Son Honneur la Présidente [ + ]

Je remercie sincèrement les sénateurs de leurs interventions. Avant de prendre la question en délibéré, je suivrai la pratique générale en demandant à la sénatrice Saint-Germain, qui a soulevé la question de privilège, si elle a une dernière remarque à nous livrer.

L’honorable Raymonde Saint-Germain [ + ]

Je vous remercie sincèrement, madame la Présidente, de respecter cette pratique générale et de me donner cette occasion de m’exprimer; je l’apprécie. Je réitère l’importance de votre décision pour notre doctrine et pour l’avenir de nos travaux.

Premièrement, permettez-moi de réaffirmer que toute menace faite à un parlementaire, ou toute tentative d’influencer son vote ou son comportement, constitue une atteinte aux privilèges. Selon l’ouvrage Jurisprudence parlementaire de Beauchesne, 6e édition : « Il va de soi que des menaces directement adressées à un député en vue d’influencer son comportement à la Chambre constituent des atteintes au privilège. » Vous trouverez cela, Votre Honneur, dans mes observations de mardi.

J’aimerais parler d’un autre aspect qui a trait à la norme sur laquelle on doit se fonder pour établir s’il y a eu atteinte aux privilèges.

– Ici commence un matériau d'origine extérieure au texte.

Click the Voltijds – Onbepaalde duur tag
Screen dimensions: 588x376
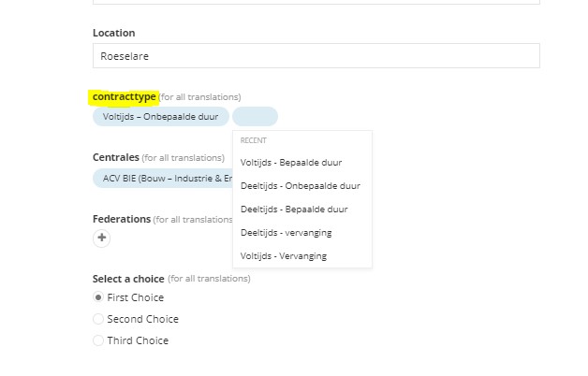[161, 117]
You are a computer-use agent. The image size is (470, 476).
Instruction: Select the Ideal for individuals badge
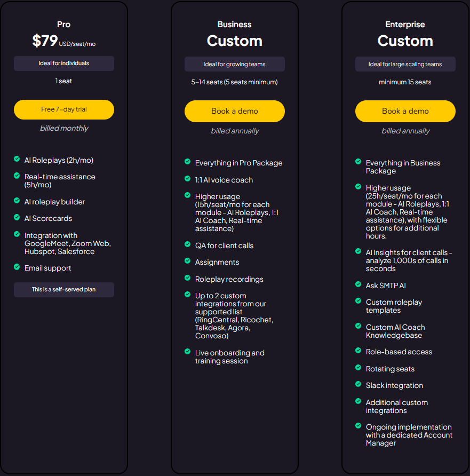click(x=64, y=64)
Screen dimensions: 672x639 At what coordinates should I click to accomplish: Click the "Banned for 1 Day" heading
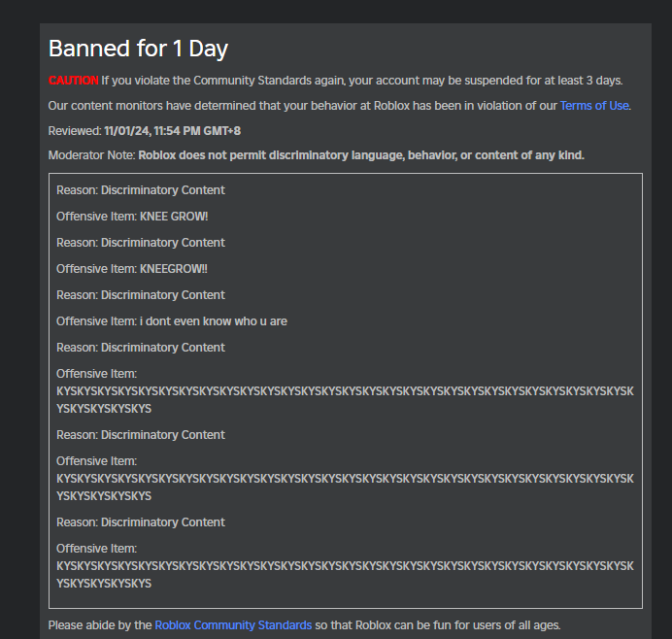(x=138, y=49)
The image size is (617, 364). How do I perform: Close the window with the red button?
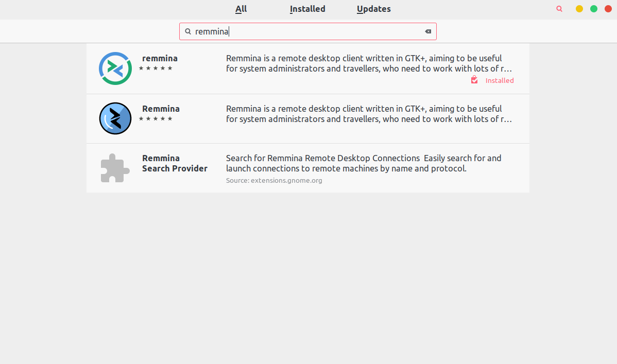608,9
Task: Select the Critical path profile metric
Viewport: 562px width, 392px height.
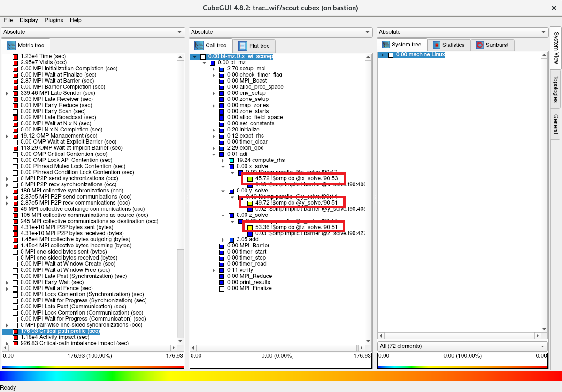Action: [60, 331]
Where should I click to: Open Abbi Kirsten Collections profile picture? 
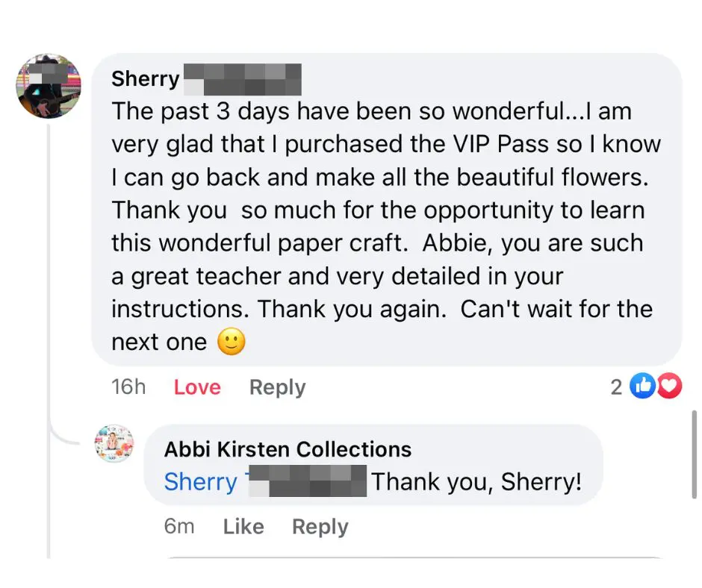[x=114, y=442]
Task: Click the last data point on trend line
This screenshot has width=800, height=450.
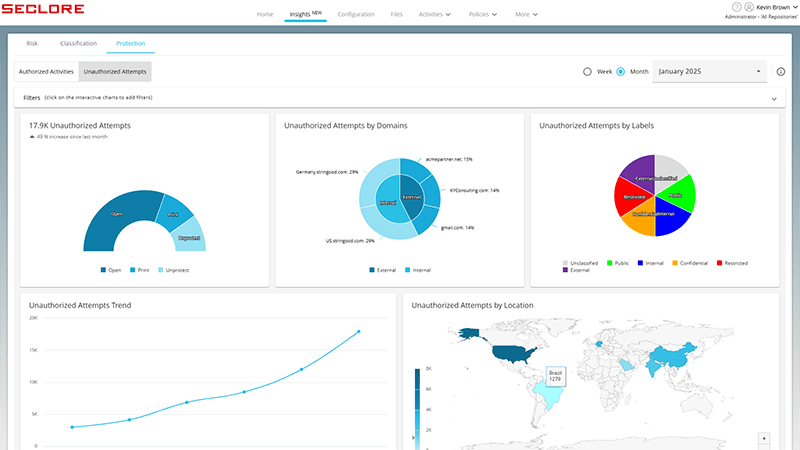Action: pyautogui.click(x=359, y=332)
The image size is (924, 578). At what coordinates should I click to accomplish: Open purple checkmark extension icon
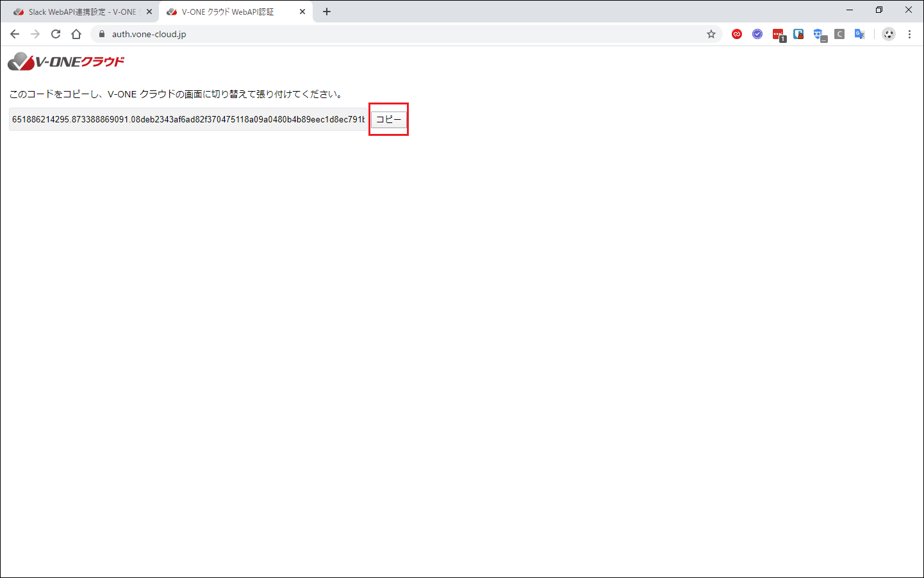click(757, 34)
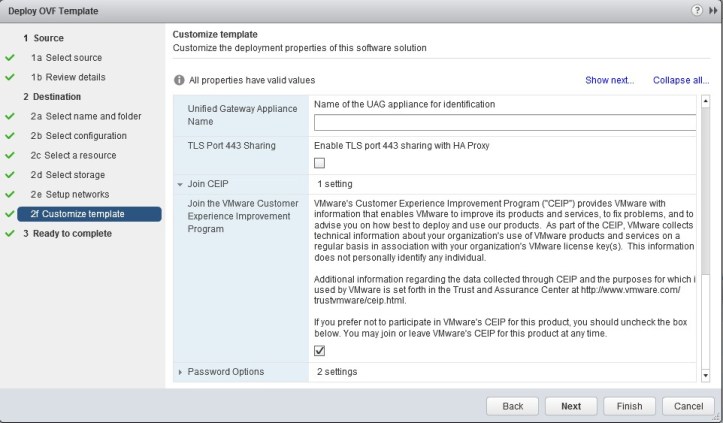The width and height of the screenshot is (723, 423).
Task: Type in Unified Gateway Appliance Name field
Action: point(504,124)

Dans ses observations de mardi, et encore aujourd’hui, le leader de l’opposition au Sénat a indiqué que son travail et ses obligations lui tiennent à cœur, et qu’il est fidèle à ses valeurs. Je respecte vraiment cela, et j’ajouterai que j’ai le plus grand respect pour la détermination du sénateur Plett à remplir ses obligations parlementaires.

Je suis également surprise que la sénatrice Batters sous-estime le lien entre le gazouillis initial du député conservateur et ce que les sénatrices Clément et Petitclerc ont subi. Lorsqu’on diffuse un gazouillis, il est évident que l’on souscrit à son contenu et que l’on contribue à le promouvoir, à moins de préciser que ce n’est pas le cas. Or, la sénatrice Batters n’a pas apporté cette précision lorsqu’elle a diffusé le gazouillis.

Toutefois, si la fougue, l’engagement et les valeurs personnelles servent à justifier le comportement d’un sénateur, les violations présumées du privilège seront alors évaluées au moyen d’une norme subjective, avec pour résultat que les normes attendues d’une institution devraient s’aligner sur l’idée que se fait un sénateur de ce qui est acceptable. Si cette approche est adoptée dans cette enceinte, elle conduira à l’anarchie. N’importe quel sénateur pourrait invoquer la bonne foi pour justifier ses actions, aussi inacceptables soient-elles. Ainsi, cette approche ne peut être autorisée à régir ces questions. La norme doit être objective. Bien que cela ne soit pas explicite dans nos documents de référence, il s’agit manifestement de l’approche juste et nécessaire.

La Chambre des Lords — avec laquelle nous avons tant en commun et dont nous nous inspirons — a abordé la question de l’honneur personnel soulevée par le sénateur Plett. Je me permets de citer le code de la Chambre des Lords :

[...] l’expression « honneur personnel » est en fin de compte l’expression du sentiment de la Chambre dans son ensemble quant aux normes de conduite attendues de chacun de ses membres [...] les membres ne peuvent pas simplement s’en remettre à ce qui leur apparaît être honorable. Ils sont tenus d’agir conformément aux normes attendues par la Chambre dans son ensemble. L’« honneur personnel » est donc [...] une question qui concerne chacun des sénateurs, sous réserve du sentiment et de la culture de la Chambre dans son ensemble.

Votre Honneur, en tout respect, je considère que ce devrait être notre approche. Pour que ce soit clair, la conduite de certains sénateurs, que j’ai longuement décrite dans mon discours ce mardi, ne respectait absolument pas cette norme et, par conséquent, portait atteinte au privilège des sénateurs et jetait le déshonneur sur notre honorable institution. Votre Honneur, c’est avec le plus grand respect que je m’en remets à vous et que j’attends votre décision. Merci.

Son Honneur la Présidente [ + ]

Encore une fois, je remercie tout le monde. Conformément à l’article 2-5(1) du Règlement, je vais prendre la question en délibéré.